By measuring the activity of a large number of individual neurons simultaneously, a new ultrasensitive optical nanoprobe that can monitor the bioelectric activity of neurons (and other cells that generate electrical impulses) could help researchers better understand how neural circuits function at previously unexplored scales. In the future, the device could aid in developing high-bandwidth brain-machine interfaces. Like to adapt their electro-plasmonic nanoelectrodes for brain implants using fiber-optics technology
For over 50 years, scientists have wanted to use light’s unprecedented spatiotemporal resolution to detect electrophysiological signals from electrogenic cells (neurons and heart cells). However, due to a lack of electro-optical translators capable of efficiently converting electrical activity into high photon-count optical signals, this goal has remained elusive.

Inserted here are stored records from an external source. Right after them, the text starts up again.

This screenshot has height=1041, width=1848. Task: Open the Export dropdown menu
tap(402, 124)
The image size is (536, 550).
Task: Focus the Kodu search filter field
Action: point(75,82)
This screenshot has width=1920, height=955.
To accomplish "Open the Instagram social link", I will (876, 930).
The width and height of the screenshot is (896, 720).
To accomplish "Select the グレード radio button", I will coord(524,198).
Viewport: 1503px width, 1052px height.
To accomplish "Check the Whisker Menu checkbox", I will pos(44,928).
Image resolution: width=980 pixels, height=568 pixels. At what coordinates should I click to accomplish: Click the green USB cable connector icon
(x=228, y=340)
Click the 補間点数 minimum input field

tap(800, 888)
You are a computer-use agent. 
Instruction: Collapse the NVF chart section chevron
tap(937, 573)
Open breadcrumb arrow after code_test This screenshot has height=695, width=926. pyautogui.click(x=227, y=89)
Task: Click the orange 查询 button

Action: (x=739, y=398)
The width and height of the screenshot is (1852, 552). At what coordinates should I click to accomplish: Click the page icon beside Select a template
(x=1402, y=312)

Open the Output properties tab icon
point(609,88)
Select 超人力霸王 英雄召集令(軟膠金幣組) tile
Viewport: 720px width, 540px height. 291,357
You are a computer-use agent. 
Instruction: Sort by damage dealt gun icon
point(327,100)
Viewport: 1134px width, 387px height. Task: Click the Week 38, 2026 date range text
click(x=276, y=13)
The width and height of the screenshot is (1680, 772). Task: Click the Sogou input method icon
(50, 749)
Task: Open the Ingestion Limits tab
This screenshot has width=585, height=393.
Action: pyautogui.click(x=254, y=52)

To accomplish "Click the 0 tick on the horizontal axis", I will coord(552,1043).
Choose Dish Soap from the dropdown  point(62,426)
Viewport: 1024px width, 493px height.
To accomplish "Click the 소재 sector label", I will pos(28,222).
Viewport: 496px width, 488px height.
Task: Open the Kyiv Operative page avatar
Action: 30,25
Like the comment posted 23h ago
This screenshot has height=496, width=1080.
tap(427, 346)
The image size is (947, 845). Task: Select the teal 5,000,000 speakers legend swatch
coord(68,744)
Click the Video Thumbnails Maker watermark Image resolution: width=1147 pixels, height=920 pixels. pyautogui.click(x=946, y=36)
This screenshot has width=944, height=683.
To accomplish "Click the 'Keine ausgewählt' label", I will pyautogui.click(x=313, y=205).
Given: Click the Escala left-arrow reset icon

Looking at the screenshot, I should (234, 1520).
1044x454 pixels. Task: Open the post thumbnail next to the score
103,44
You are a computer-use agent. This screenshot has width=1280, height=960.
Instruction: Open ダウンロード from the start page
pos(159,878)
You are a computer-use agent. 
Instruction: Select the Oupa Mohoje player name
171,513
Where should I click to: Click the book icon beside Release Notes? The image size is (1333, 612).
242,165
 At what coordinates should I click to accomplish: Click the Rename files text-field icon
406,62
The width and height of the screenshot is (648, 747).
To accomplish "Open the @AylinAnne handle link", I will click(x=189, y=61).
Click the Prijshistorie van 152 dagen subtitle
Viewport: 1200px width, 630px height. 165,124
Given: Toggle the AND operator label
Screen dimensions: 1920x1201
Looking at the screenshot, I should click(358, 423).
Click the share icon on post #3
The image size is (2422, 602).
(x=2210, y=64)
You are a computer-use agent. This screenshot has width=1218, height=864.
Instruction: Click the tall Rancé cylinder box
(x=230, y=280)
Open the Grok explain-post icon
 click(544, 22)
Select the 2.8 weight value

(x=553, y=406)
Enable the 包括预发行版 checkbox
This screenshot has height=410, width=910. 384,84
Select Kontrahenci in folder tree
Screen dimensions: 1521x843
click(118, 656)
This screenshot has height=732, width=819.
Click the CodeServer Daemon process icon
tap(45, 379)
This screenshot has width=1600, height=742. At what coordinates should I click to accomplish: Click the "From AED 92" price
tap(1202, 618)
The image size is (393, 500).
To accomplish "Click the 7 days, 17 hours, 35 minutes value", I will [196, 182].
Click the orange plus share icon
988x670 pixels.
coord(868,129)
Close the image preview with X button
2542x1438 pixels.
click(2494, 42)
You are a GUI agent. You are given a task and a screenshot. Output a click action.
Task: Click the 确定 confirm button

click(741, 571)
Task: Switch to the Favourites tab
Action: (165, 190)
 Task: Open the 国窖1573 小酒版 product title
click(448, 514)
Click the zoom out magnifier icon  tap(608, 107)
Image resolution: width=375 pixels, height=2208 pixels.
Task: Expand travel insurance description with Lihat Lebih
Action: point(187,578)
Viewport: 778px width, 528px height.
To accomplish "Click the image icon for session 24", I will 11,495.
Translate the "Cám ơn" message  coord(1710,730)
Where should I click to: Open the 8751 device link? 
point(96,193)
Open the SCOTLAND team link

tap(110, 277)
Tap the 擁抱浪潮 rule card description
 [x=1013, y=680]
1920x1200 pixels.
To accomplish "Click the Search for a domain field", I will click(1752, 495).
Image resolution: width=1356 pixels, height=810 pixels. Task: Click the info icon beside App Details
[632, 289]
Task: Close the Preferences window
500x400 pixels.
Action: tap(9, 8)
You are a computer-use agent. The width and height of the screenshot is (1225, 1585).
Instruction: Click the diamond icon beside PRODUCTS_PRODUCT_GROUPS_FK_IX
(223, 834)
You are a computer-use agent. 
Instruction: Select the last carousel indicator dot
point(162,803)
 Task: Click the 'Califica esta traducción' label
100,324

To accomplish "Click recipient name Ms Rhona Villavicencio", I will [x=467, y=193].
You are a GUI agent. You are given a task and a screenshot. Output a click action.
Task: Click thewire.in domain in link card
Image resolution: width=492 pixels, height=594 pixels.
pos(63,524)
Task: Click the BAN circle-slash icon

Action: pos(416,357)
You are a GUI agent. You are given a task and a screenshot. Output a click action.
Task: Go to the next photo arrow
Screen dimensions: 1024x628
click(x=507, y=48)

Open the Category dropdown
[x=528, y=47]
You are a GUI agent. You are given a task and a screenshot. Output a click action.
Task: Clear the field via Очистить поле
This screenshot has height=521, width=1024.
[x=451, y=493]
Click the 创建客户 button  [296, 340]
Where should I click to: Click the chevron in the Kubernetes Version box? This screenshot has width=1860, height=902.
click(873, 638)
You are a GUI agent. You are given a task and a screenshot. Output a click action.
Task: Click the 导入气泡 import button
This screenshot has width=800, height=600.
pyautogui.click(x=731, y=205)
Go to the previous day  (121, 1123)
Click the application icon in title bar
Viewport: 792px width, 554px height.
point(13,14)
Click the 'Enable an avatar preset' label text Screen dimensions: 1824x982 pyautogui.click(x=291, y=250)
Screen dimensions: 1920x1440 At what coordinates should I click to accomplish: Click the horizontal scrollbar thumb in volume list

For the first time, the researchers created a novel electro-plasmonic nanoantenna that allows for extracellular (non-invasive), high signal-to-noise ratio, and real-time optical recording of electrophysiological signals.
In addition to being implanted, the nanoprobes could be created as nanoparticles suspended in a colloidal solution with surface proteins attached to bind to specific cell types. These devices could be injected into the body’s bloodstream or an organ.
Recent studies have shown that smaller implant sizes significantly reduce inherent immune response. In this regard, the new nanoscale electro-plasmonic nanoprobes are especially advantageous for long-term operation.